→ **Dataset rows**
↓↓↓

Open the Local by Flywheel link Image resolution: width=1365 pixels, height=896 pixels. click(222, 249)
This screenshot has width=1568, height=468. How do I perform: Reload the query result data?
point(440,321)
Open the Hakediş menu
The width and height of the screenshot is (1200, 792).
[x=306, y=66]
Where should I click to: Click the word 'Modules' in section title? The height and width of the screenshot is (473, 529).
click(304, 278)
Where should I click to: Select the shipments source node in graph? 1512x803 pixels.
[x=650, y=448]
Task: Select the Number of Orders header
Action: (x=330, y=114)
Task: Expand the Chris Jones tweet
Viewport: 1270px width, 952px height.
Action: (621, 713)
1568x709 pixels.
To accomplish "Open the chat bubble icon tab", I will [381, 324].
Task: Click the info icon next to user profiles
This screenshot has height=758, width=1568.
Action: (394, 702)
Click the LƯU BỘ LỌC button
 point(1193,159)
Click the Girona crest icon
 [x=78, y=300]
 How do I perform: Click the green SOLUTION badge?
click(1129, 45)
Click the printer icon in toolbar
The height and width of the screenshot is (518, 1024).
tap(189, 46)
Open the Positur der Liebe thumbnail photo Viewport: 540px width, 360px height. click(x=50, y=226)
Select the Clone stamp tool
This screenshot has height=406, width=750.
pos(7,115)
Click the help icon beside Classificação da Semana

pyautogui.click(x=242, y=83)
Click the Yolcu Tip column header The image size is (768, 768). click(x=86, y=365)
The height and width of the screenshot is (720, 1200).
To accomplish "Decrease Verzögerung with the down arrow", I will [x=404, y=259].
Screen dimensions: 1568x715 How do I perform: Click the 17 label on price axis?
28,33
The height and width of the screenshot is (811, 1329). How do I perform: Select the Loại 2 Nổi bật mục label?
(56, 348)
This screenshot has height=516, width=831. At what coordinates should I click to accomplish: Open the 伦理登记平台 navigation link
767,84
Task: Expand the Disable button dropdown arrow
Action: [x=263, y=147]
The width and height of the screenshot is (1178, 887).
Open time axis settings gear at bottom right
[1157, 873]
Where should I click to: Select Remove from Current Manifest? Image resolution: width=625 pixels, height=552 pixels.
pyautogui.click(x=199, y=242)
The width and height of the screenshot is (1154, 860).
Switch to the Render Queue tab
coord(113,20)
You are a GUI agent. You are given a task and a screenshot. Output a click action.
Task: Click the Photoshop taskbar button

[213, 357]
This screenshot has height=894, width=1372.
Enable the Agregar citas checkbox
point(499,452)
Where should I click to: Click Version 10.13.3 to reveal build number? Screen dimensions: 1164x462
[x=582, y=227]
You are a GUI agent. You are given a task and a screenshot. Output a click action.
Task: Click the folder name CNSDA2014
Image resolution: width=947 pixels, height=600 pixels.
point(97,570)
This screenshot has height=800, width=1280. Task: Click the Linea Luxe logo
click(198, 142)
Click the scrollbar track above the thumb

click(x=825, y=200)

↑↑↑

Please retype all of the material above, line for line, without changing anything.

→ **Solution for this problem**
Open the Local by Flywheel link Image resolution: width=1365 pixels, height=896 pixels. click(222, 249)
This screenshot has width=1568, height=468. How do I perform: Reload the query result data?
point(440,321)
Open the Hakediş menu
The width and height of the screenshot is (1200, 792).
[x=306, y=66]
Where should I click to: Click the word 'Modules' in section title? The height and width of the screenshot is (473, 529).
click(304, 278)
Where should I click to: Select the shipments source node in graph? 1512x803 pixels.
[x=650, y=448]
Task: Select the Number of Orders header
Action: (x=330, y=114)
Task: Expand the Chris Jones tweet
Viewport: 1270px width, 952px height.
Action: (621, 713)
1568x709 pixels.
To accomplish "Open the chat bubble icon tab", I will [381, 324].
Task: Click the info icon next to user profiles
This screenshot has height=758, width=1568.
Action: (394, 702)
Click the LƯU BỘ LỌC button
 point(1193,159)
Click the Girona crest icon
 [x=78, y=300]
 How do I perform: Click the green SOLUTION badge?
click(1129, 45)
Click the printer icon in toolbar
The height and width of the screenshot is (518, 1024).
tap(189, 46)
Open the Positur der Liebe thumbnail photo Viewport: 540px width, 360px height. click(x=50, y=226)
Select the Clone stamp tool
This screenshot has height=406, width=750.
pos(7,115)
Click the help icon beside Classificação da Semana

pyautogui.click(x=242, y=83)
Click the Yolcu Tip column header The image size is (768, 768). click(x=86, y=365)
The height and width of the screenshot is (720, 1200).
To accomplish "Decrease Verzögerung with the down arrow", I will [x=404, y=259].
Screen dimensions: 1568x715 How do I perform: Click the 17 label on price axis?
28,33
The height and width of the screenshot is (811, 1329). How do I perform: Select the Loại 2 Nổi bật mục label?
(56, 348)
This screenshot has height=516, width=831. At what coordinates should I click to accomplish: Open the 伦理登记平台 navigation link
767,84
Task: Expand the Disable button dropdown arrow
Action: [x=263, y=147]
The width and height of the screenshot is (1178, 887).
Open time axis settings gear at bottom right
[1157, 873]
Where should I click to: Select Remove from Current Manifest? Image resolution: width=625 pixels, height=552 pixels.
pyautogui.click(x=199, y=242)
The width and height of the screenshot is (1154, 860).
Switch to the Render Queue tab
coord(113,20)
You are a GUI agent. You are given a task and a screenshot. Output a click action.
Task: Click the Photoshop taskbar button

[213, 357]
This screenshot has height=894, width=1372.
Enable the Agregar citas checkbox
point(499,452)
Where should I click to: Click Version 10.13.3 to reveal build number? Screen dimensions: 1164x462
[x=582, y=227]
You are a GUI agent. You are given a task and a screenshot. Output a click action.
Task: Click the folder name CNSDA2014
Image resolution: width=947 pixels, height=600 pixels.
point(97,570)
This screenshot has height=800, width=1280. Task: Click the Linea Luxe logo
click(198, 142)
Click the scrollbar track above the thumb

click(x=825, y=200)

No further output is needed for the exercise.